Look below for the line with "Image resolution: width=1200" and the line with "Open WeChat from the taskbar"; repeat exactly those two lines and all lines between them, but no pictures.

Records |
╭──

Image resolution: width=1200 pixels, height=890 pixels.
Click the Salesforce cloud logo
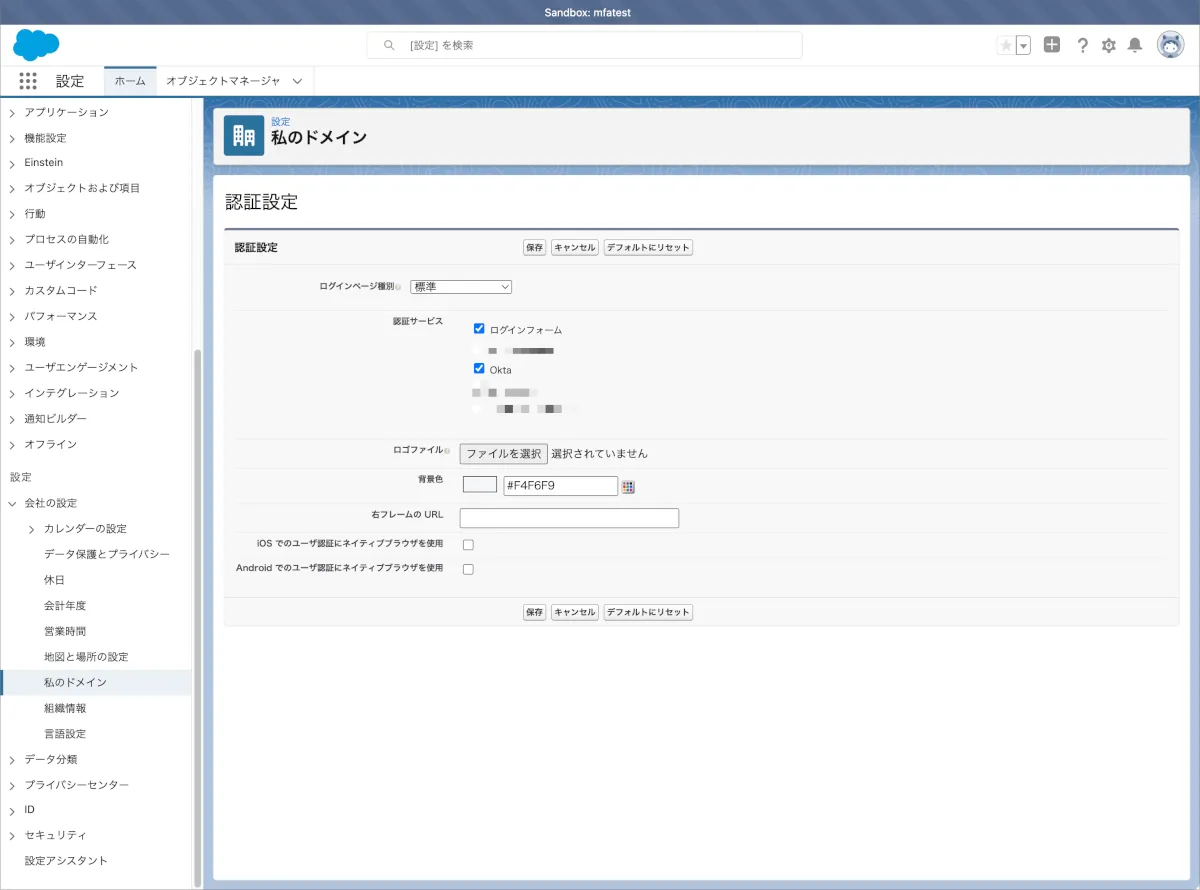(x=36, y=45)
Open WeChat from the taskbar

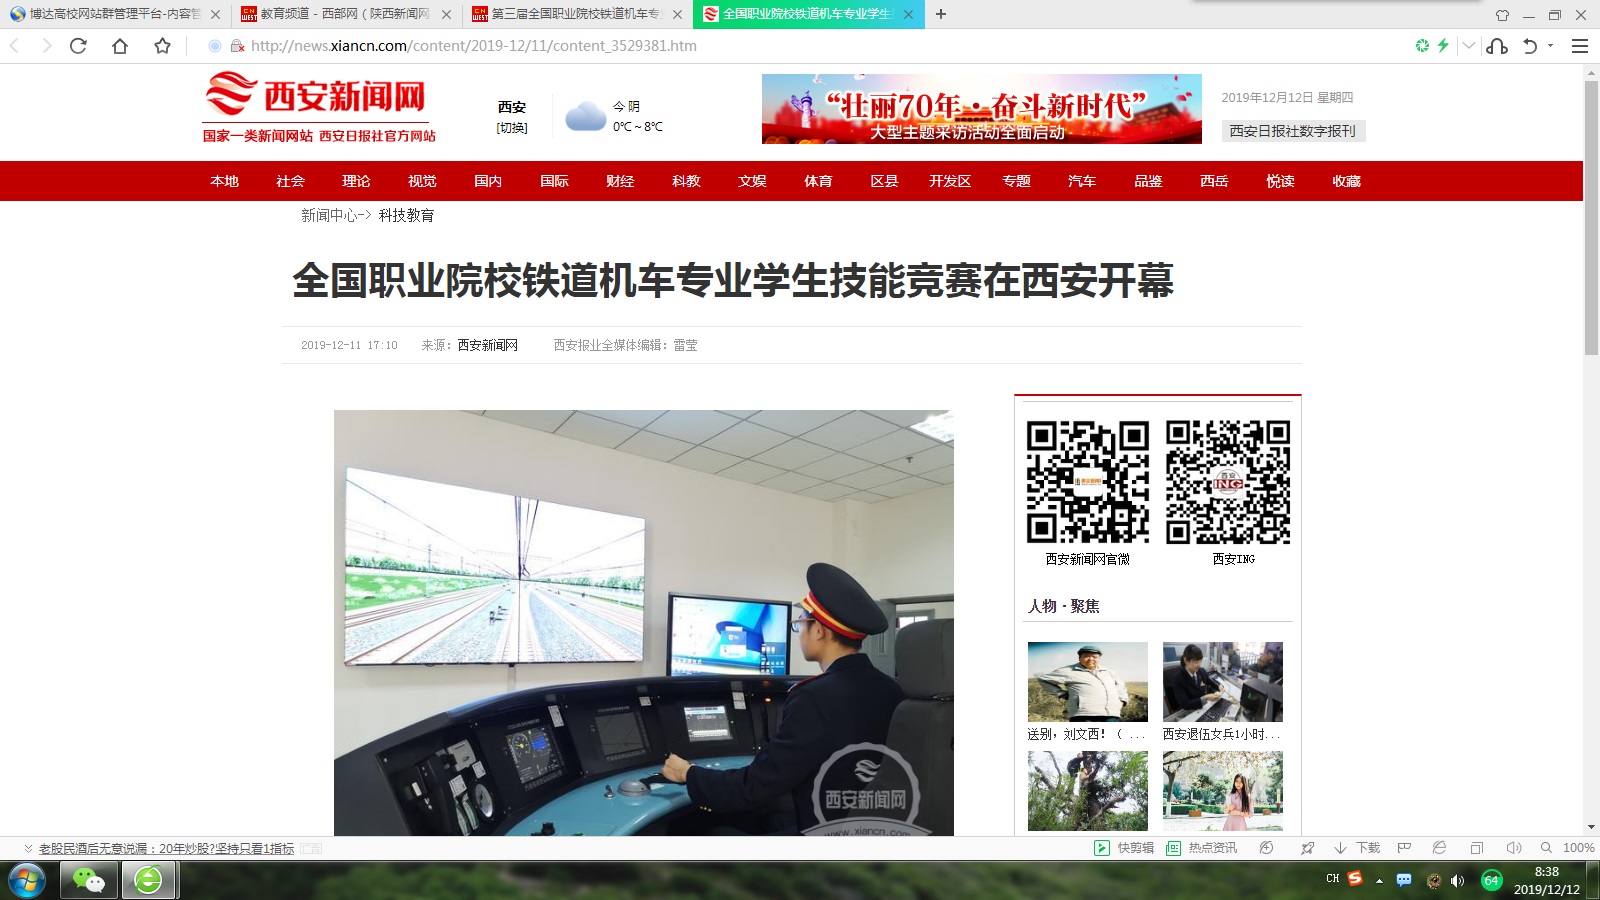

╰──
╭──

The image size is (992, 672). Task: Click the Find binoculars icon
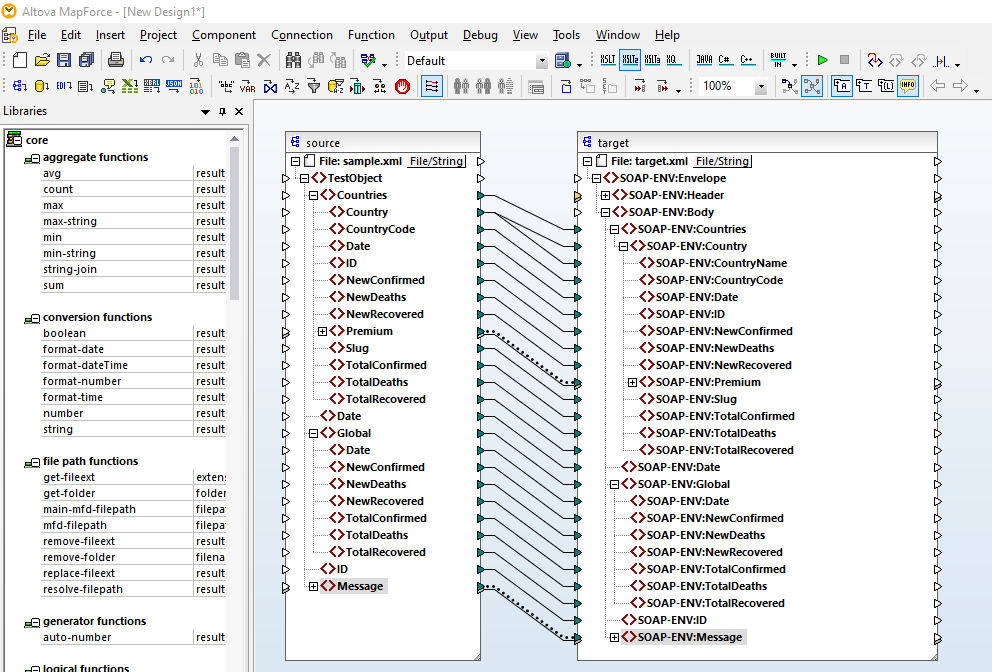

╰──

Response below |
Image resolution: width=1200 pixels, height=890 pixels.
Click the Salesforce cloud logo
(x=36, y=45)
Open WeChat from the taskbar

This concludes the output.